N Angelopoulos, V Barbounis, S Livadas, D Kaltsas and G Tolis
Breast cancer is one of the main life-threatening diseases that a woman may have to face during her lifetime. The increasing incidence of breast neoplasia reported over the last few decades has led to widespread screening of women resulting in early diagnosis. One common but challenging question for most doctors, after the surgical excision of the lesion, is determination of the ideal adjuvant therapy for their patients for the achievement of maximum life expectancy with the best quality of life.
Since the beginning of the last century, the knowledge that breast cancer arises from hormone-responsive tissues has long made use of hormone-blocking agents in the beneficial treatment of breast neoplasia. The discovery of new molecules with endocrine actions has rendered the use of adjuvant therapy in a tailor-made pattern too complicated, as these agents have a different mode of action, different adverse effects and probably different indications.

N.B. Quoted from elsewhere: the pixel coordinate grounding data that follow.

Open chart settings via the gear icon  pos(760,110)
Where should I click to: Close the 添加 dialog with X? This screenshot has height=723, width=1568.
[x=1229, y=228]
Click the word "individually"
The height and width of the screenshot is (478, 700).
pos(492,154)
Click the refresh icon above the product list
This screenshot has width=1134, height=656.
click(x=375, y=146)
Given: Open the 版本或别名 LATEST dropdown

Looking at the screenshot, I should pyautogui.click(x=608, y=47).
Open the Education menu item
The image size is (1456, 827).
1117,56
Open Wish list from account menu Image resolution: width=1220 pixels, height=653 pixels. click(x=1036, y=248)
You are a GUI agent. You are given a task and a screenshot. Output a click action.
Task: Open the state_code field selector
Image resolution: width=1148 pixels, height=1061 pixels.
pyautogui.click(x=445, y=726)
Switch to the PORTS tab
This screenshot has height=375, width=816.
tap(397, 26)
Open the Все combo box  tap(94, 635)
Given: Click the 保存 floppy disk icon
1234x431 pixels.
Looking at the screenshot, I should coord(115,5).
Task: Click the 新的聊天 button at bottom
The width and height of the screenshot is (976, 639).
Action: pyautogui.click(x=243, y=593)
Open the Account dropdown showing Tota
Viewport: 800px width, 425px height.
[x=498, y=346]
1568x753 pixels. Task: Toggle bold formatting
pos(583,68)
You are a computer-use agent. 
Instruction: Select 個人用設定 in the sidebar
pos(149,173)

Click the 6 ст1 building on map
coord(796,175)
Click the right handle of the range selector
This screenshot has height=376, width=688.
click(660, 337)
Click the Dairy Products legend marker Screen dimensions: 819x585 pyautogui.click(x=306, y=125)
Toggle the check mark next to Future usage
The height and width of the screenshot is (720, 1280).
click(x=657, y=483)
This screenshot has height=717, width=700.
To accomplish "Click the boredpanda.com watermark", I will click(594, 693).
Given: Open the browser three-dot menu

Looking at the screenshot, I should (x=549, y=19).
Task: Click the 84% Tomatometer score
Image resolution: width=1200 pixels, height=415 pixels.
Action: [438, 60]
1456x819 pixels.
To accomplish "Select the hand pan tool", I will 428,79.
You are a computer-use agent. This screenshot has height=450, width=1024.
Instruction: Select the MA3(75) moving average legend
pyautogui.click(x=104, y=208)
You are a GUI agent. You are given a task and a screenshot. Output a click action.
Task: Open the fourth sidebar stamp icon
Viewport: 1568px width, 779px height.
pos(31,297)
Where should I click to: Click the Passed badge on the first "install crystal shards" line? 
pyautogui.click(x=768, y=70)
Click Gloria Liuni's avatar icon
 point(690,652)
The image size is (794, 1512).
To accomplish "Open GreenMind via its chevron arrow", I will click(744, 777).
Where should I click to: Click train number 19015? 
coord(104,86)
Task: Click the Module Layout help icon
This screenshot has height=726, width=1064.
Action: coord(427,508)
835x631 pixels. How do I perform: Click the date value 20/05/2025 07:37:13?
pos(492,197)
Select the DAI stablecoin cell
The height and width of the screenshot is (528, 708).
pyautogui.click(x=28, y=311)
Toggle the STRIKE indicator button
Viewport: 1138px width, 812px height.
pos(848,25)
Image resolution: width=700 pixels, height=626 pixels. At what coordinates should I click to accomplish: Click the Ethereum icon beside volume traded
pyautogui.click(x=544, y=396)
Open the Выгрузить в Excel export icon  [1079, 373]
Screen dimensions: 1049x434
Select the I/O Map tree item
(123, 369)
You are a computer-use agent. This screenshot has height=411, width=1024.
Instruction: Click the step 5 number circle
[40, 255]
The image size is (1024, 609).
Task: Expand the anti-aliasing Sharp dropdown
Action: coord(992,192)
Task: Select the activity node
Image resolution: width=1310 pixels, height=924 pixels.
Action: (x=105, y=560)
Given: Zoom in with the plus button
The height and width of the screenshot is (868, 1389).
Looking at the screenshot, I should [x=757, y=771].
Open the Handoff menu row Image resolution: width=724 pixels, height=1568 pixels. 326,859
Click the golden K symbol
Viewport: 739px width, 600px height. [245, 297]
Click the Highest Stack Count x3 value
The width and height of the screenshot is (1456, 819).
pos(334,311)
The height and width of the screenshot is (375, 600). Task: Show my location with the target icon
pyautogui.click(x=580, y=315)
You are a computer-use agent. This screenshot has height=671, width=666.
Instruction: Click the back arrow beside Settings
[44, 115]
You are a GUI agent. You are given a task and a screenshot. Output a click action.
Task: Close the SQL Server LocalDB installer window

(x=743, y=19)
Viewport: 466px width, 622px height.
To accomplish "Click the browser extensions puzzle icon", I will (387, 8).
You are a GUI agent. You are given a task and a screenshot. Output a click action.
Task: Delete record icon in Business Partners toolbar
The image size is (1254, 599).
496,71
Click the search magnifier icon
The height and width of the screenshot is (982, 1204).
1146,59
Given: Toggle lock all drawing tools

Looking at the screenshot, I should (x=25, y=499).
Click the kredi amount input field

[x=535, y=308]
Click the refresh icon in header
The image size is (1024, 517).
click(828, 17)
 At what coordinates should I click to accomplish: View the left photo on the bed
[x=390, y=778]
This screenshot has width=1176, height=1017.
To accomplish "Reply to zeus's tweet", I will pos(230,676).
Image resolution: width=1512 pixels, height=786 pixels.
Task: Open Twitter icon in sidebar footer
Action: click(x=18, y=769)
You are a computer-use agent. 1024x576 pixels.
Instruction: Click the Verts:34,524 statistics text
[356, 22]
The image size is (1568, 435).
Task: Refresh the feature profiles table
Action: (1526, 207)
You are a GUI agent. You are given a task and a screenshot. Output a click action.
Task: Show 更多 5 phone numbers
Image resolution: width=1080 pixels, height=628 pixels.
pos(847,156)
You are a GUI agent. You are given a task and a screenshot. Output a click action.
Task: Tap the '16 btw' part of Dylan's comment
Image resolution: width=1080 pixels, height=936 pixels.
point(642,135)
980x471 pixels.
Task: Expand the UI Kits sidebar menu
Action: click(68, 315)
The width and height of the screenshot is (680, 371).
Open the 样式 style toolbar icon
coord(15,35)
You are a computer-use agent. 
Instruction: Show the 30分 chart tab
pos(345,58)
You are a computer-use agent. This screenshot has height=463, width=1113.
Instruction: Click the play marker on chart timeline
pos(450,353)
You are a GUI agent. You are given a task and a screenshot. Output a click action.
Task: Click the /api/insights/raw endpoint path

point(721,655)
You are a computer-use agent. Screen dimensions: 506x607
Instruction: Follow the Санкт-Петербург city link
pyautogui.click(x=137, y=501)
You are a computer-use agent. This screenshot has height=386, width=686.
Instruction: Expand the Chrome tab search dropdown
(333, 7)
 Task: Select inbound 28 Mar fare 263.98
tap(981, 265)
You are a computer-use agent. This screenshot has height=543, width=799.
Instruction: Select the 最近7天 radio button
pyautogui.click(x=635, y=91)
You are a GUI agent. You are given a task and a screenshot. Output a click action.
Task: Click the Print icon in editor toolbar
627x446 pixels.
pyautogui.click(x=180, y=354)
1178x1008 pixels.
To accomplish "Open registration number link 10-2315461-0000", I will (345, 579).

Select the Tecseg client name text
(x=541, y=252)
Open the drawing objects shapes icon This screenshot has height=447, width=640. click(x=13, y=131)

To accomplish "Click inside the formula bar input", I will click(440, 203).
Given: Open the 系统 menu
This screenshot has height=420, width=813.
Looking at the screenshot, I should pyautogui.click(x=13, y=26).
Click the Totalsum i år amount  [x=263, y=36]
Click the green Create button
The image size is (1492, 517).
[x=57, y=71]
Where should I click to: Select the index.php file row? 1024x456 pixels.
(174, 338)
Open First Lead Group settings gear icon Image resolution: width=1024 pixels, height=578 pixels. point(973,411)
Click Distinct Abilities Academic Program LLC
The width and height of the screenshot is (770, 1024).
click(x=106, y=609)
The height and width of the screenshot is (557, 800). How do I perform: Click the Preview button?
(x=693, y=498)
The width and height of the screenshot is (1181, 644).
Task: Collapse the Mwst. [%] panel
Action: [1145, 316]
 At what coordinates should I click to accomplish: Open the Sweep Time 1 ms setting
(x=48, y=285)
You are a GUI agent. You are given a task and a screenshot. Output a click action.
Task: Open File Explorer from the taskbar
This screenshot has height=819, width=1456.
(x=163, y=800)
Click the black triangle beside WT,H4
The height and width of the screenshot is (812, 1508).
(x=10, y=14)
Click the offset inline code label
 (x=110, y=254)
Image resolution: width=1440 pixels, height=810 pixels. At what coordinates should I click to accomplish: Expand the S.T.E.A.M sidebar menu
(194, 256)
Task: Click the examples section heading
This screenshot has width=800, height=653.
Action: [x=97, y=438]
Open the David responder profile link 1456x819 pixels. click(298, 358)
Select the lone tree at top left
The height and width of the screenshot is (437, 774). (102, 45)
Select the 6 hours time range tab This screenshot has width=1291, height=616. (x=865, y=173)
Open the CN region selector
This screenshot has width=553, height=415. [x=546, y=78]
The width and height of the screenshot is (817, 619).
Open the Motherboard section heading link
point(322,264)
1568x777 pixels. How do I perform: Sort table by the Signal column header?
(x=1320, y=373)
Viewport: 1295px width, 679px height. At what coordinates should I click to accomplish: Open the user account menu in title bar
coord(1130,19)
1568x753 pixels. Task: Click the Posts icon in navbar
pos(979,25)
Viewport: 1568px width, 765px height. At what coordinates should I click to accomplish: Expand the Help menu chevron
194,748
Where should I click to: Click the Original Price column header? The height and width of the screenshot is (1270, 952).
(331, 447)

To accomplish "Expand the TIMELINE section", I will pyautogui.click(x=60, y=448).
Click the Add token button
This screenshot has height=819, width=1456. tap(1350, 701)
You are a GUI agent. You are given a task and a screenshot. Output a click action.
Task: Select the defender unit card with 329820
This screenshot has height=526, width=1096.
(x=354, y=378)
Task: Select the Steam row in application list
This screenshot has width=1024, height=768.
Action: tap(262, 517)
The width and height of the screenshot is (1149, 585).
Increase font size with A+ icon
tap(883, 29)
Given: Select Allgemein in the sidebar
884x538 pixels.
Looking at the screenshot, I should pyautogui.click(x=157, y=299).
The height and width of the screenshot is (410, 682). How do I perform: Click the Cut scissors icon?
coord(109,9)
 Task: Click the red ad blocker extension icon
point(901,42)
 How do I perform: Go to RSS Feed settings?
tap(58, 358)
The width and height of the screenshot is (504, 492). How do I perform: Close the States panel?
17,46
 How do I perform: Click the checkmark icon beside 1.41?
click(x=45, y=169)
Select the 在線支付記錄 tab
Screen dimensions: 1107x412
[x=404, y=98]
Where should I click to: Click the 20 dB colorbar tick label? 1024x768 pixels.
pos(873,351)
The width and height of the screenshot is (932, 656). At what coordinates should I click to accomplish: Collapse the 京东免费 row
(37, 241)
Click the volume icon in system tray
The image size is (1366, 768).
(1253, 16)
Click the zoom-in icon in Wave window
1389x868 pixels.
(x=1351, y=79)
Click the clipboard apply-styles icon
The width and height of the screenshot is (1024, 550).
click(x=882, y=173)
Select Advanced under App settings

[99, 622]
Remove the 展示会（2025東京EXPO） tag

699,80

The aim of the present review is to clarify these issues, analyzing the mechanism of action of available drugs and their actions on specific areas of uncertainty: cognitive function, cardiovascular system, urogenital tract, bone metabolism, weight gain, hot flushes and premature menopause. Regarding the efficacy of adjuvant therapy, there has been particular focus on the multiple hormonal-induced consequences of each regimen in order to provide the clinician with the available data for choosing the ideal therapy for the patient.